Federal authorities in the US have charged seven Indian-origin persons who were involved in insider trading through which they made over a million dollars illegally.

Among the seven individuals, three were employees of a San Francisco-based cloud computing communications company, Twilio, announced U.S. Attorney Stephanie M. Hinds, and Federal Bureau of Investigation Acting Special Agent in Charge Timothy M. Stone.

Hari Prasad Sure, 34, Lokesh Lagudu, 31 and Chotu Prabhu Tej Pulagam, 29, are friends and worked as software engineers at Twilio.

Dileep Kumar Reddy Kamujula, 35, a resident of East Bay, was the key member who traded in Twilio’s options with the three employees.

US Attorney Hinds said, “The charges in this indictment relate to a scheme to profit on the confidential information of a San Francisco-based public company to gain an illegal edge in the stock market.”

“This Office will continue to aggressively pursue this type of securities fraud because it threatens the integrity of the markets and hurts everyone who plays by the rules.”

Lagudu tipped his girlfriend Sai Nekkalapudi, 30 with whom he lived, and he also tipped his former roommate and close friend Abhishek Dharmapurikar, 33. Pulagam tipped his brother Chetan Prabhu Pulagam, 31. All seven defendants live in California.

The SEC announced insider trading charges against the seven individuals for allegedly generating more than USD 1 million in collective profits by insider trading ahead of Twilio’s positive first quarter 2020 earnings announcement on May 6, 2020.

“Insider trading is not a game – it’s a federal crime,” said Acting Special Agent in Charge Stone.

According to the SEC’s complaint, Sure, Lagudu and Chotu Pulagam had access to various databases relevant to Twilio’s reporting of revenue.

The SEC’s complaint alleges that despite receiving a company policy that prohibited them from insider trading, Sure, Lagudu and Chotu Pulagam knowingly tipped off, or used the brokerage accounts of Kamujula, Nekkalapudi, Dharmapurikar and Chetan Pulagam to trade Twilio options and stock in advance of its May 6, 2020 earnings announcement while in possession of the confidential information concerning customer usage.

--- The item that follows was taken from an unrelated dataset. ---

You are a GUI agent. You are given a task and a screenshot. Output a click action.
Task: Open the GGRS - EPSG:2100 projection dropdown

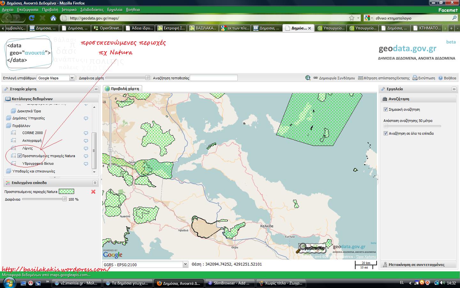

According to the complaint, the scheme generated more than USD 1 million in illegal trading profits.

The SEC complaint said that Sure, Lagudu and Chotu Pulagam “communicated at times in Telugu, a language used frequently in parts of India.”

Kamujula made his initial federal court appearance this morning before U.S. Magistrate Judge Donna M. Ryu and was released on secured bond.  Magistrate Judge Ryu scheduled Kamujula’s next appearance for April 22, 2022, for a status conference before U.S. District Judge Jon S. Tigar.

In a separate civil action, the United States Securities and Exchange Commission filed civil charges against Kamujula, alleging he engaged in insider trading, and against five other individuals, alleging they violated securities laws in connection with trading in Twilio securities.